The Chinese also ride bikes, or used to, anyway, which kept their energy use down. And they can’t afford central heating or AC. But that’s all changing now as cheap cars are being introduced there and in India—a trend that doesn’t bode well in the long run. It seems unfair to expect the Chinese and the Indians to be smarter about their carbon footprint and pollution than we in the West are, but the fact is if they approach our levels of car use and fossil-fuel consumption the whole planet will become unsustainable.

Why do people do things that seem to be not in their own best interests? Not just the Chinese—all of us. Well, for status, for starters. From a genetic point of view a step up the status ladder is worth more than just about anything else. Think about the mantis who gets eaten immediately after depositing his sperm—genetically he’s actually done okay. The male mantis, the delivery vehicle, is expendable from this point of view—at least if he has done his job. From this perspective, if owning a car improves your image and status, and therefore your mating chances, then the sacrifice—so our built-in instincts tell us—is absolutely worth it. Not really, not ultimately, but that might be what our compasses tell us. And, if an even bigger car proffers even greater status, then sure, get an SUV, or one of those new stretch armored tank-type things.

New York City is making some headway in dealing with traffic congestion, though it is hardly a model city in this respect. A number of European cities—Copenhagen, Berlin, Amsterdam, and Paris—are much further along. But I live here, so I am curious about how big bad New York will deal with this elephant.
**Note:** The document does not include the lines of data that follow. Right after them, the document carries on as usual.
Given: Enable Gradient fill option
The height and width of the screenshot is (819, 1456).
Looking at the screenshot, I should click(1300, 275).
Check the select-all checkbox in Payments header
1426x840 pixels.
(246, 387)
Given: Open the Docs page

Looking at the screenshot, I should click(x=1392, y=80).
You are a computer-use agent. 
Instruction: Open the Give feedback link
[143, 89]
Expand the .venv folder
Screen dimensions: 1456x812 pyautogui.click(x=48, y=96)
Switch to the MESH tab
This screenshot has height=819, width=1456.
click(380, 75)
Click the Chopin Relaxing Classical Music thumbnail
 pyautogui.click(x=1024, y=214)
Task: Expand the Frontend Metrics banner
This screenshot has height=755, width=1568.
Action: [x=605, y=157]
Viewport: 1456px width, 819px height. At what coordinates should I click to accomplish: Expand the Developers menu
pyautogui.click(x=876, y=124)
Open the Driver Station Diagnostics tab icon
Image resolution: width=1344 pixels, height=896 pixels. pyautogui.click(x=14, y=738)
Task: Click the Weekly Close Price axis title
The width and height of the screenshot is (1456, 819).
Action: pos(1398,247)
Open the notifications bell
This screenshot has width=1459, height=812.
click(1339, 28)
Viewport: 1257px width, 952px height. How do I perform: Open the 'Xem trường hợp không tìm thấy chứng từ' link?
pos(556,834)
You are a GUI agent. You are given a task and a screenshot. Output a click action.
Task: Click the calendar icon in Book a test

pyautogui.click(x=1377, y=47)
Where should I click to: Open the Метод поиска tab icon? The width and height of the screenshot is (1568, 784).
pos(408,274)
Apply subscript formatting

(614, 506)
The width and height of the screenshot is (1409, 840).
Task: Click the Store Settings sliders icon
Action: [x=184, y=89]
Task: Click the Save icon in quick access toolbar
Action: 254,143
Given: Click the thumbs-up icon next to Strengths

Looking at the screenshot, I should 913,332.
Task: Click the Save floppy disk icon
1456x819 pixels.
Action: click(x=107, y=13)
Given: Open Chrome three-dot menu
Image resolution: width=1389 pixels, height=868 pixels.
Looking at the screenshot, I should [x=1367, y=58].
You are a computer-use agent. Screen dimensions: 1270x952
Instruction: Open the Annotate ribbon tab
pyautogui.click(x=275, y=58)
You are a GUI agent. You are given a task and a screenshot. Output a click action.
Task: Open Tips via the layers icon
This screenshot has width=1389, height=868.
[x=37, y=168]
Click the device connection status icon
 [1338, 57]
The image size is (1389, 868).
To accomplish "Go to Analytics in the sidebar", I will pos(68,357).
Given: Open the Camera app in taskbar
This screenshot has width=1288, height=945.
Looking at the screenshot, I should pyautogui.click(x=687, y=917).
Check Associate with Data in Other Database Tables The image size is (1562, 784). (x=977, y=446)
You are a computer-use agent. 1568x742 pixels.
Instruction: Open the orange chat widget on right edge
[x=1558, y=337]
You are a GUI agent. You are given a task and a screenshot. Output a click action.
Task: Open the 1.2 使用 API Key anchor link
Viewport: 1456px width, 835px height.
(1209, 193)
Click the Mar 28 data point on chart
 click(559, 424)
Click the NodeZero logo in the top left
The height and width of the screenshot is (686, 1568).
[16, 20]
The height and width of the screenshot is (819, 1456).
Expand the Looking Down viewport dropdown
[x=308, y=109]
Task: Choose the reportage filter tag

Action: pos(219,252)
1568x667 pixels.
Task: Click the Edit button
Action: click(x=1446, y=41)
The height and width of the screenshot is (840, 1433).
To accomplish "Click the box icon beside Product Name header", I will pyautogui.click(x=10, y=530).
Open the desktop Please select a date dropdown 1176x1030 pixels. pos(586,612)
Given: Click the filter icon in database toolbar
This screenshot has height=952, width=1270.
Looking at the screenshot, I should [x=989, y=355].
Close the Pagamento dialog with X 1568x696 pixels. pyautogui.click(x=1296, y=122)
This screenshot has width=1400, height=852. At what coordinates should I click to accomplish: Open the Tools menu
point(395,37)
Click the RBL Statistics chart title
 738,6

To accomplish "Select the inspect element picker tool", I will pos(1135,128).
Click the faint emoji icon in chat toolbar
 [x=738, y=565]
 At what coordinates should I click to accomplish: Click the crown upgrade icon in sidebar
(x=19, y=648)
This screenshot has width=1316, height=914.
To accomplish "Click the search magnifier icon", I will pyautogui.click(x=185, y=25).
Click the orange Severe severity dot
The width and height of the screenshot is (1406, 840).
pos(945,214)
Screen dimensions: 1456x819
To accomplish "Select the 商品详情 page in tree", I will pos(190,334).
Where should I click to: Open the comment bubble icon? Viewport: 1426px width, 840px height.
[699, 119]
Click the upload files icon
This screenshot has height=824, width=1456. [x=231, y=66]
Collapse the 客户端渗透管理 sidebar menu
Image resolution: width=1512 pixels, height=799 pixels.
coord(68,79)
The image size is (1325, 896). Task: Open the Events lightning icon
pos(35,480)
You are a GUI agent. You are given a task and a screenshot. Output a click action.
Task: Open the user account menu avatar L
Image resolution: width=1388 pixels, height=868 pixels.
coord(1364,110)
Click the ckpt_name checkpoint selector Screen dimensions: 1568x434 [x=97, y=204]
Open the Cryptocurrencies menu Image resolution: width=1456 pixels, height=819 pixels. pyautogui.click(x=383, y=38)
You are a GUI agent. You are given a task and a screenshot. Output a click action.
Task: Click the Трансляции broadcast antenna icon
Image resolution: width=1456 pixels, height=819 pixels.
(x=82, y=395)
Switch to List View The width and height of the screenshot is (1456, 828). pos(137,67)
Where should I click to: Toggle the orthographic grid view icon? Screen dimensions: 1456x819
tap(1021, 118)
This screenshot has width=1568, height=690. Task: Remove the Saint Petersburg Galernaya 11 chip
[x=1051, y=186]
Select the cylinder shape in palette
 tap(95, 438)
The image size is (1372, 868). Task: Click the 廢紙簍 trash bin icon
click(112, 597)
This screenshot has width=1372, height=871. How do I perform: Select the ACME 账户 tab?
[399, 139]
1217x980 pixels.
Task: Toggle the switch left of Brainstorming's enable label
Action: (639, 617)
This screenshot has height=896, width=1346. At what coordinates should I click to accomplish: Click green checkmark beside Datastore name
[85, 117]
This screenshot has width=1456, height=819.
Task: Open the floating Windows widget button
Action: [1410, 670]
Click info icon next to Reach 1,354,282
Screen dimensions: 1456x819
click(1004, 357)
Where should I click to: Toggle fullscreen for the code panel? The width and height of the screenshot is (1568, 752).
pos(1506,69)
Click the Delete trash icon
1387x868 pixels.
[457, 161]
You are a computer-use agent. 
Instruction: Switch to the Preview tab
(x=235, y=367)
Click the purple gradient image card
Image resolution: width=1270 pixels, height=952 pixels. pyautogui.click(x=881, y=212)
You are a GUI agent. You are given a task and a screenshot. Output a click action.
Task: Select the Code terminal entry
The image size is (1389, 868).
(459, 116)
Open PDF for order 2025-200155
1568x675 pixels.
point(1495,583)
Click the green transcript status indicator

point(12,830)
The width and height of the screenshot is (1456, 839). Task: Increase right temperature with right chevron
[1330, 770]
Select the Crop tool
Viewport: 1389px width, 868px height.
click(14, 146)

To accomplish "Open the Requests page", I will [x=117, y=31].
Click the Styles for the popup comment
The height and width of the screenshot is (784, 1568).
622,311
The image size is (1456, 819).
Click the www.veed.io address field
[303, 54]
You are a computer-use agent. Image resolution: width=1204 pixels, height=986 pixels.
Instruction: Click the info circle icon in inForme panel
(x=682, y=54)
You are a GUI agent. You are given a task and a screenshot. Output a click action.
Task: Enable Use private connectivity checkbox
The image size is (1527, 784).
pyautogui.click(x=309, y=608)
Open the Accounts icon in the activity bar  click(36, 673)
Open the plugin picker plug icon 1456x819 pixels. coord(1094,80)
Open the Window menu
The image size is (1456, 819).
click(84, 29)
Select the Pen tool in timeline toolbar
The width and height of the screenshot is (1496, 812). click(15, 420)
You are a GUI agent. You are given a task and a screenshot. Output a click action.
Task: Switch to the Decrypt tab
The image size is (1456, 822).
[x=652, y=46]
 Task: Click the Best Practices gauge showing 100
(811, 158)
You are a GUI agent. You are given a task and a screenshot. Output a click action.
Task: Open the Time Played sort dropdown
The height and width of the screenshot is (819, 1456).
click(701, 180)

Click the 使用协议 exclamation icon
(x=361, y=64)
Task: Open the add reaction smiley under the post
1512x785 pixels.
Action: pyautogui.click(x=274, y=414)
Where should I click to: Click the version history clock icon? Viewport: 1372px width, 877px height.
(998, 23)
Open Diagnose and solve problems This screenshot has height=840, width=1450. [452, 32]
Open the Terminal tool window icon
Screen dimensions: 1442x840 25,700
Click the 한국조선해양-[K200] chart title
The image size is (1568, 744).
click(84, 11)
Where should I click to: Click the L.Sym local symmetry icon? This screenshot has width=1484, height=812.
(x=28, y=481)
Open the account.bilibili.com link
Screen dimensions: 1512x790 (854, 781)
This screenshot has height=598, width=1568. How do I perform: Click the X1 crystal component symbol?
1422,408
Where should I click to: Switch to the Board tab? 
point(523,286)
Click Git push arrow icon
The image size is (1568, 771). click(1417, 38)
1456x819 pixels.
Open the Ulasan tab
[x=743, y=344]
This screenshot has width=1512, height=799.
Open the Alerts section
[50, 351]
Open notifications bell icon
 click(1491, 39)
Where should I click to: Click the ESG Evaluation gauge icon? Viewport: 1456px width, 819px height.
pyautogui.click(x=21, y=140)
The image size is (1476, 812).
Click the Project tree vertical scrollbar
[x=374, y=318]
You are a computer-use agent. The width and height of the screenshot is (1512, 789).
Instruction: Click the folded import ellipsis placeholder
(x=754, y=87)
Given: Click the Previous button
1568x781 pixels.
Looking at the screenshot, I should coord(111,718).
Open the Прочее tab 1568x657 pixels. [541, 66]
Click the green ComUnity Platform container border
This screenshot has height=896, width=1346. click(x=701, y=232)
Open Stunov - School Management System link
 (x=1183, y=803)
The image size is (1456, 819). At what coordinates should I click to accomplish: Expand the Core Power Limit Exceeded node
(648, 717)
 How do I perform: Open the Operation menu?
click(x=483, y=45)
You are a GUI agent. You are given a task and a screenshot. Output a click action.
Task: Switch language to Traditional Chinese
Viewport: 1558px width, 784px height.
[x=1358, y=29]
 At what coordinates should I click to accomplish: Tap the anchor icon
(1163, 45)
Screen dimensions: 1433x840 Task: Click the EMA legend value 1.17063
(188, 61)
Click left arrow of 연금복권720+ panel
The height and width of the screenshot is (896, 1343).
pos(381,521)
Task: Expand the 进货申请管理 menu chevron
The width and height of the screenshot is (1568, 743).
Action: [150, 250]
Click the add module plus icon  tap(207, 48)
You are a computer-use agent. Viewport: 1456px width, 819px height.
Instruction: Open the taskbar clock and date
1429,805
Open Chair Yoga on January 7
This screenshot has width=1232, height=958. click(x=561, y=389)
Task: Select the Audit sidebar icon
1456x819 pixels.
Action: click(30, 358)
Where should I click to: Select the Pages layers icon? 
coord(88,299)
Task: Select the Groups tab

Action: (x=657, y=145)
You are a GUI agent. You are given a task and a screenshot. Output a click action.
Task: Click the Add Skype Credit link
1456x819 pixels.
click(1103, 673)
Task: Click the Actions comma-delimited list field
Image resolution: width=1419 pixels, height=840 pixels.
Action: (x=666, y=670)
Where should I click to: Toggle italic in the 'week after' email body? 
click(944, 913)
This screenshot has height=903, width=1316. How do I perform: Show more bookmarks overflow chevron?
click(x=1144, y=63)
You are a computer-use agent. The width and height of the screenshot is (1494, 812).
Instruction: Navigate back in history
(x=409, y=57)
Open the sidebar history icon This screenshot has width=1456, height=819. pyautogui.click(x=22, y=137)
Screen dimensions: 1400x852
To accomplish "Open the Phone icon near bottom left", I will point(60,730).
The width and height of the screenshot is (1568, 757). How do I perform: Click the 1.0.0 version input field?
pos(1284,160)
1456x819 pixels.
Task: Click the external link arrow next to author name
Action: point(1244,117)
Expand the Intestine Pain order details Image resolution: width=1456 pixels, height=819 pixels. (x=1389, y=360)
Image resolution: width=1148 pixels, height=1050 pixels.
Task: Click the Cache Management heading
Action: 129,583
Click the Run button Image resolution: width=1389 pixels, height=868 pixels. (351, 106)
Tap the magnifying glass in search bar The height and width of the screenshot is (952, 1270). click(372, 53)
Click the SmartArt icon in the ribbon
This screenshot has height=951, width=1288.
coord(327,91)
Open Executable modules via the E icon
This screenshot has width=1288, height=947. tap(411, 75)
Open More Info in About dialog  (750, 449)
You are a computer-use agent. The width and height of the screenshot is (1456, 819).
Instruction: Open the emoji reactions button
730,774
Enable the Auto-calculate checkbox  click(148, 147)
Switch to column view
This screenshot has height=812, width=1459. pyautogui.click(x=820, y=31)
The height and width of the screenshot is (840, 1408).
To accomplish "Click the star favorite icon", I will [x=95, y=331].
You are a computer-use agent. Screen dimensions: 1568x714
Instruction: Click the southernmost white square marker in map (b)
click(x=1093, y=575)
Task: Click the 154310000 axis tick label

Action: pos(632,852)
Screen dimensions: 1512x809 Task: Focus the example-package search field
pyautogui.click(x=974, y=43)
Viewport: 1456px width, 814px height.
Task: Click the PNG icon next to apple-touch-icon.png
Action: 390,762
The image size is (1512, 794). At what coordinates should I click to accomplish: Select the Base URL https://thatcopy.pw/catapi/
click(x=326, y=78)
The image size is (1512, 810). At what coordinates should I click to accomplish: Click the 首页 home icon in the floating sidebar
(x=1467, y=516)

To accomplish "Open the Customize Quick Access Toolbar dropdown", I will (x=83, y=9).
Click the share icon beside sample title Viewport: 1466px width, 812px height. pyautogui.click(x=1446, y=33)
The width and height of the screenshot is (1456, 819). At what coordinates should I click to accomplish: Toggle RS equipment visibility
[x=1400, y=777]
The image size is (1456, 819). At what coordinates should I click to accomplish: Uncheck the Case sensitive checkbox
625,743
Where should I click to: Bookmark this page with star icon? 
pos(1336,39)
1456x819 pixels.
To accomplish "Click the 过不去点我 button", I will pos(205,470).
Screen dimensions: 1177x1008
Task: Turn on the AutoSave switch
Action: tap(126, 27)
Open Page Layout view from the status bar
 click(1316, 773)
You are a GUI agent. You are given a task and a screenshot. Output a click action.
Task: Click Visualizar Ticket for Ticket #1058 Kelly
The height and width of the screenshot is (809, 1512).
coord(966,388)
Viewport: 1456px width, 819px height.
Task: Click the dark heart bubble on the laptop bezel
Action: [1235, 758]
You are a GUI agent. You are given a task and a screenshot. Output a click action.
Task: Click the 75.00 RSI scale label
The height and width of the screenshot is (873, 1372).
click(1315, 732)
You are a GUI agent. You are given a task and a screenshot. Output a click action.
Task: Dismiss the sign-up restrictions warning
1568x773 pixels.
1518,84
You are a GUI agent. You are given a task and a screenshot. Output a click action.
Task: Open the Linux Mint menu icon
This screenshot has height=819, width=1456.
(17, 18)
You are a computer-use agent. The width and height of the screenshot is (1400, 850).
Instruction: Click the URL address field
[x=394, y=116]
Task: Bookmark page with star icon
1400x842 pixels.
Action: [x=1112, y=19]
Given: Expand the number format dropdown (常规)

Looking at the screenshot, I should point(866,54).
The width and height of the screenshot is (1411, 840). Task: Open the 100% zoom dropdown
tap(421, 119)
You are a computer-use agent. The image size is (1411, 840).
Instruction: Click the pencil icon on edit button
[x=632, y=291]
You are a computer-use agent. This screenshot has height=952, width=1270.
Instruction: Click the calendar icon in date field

The Department of Transportation (DOT) has been adding bike lanes here and there over the last decade. Up till now most of them have been helpful, but many of them are far from what they need to be. In most cases the lanes consist of some white lines between the parked cars and the moving traffic, so vehicles are constantly moving in and out of the bike lanes. In addition, being next to the traffic means that every once in a while, fairly regularly in fact, drivers swerve into the bike lane to stop, unload, or park—or, without signaling, cross it as they turn a corner. One has to be constantly on the alert. I wouldn’t want my kid riding in those lanes.

Adding more bike lanes like those I describe is somewhat perverse because it makes a show of responding to the problem but in a way that, in my opinion, is ultimately destined to fail. Sadik-Khan and others seem to be recognizing this, as the new bike lanes they’ve been adding on Ninth Avenue, Broadway, and down on Grand Street are either completely protected by a concrete curb or are next to the sidewalk, with the parked cars allotted the lane between the bike lane and the moving traffic.

In the words of Enrique Peñalosa, who instituted bike and pedestrian streets and rapid transit in Bogotá when he was mayor, if a bike lane isn’t safe for an eight-year-old child, it isn’t really a bike lane. I tried to get my daughter to ride her bike a little in New York when she was in high school, but it didn’t take—partly for this reason and partly maybe because it wasn’t cool.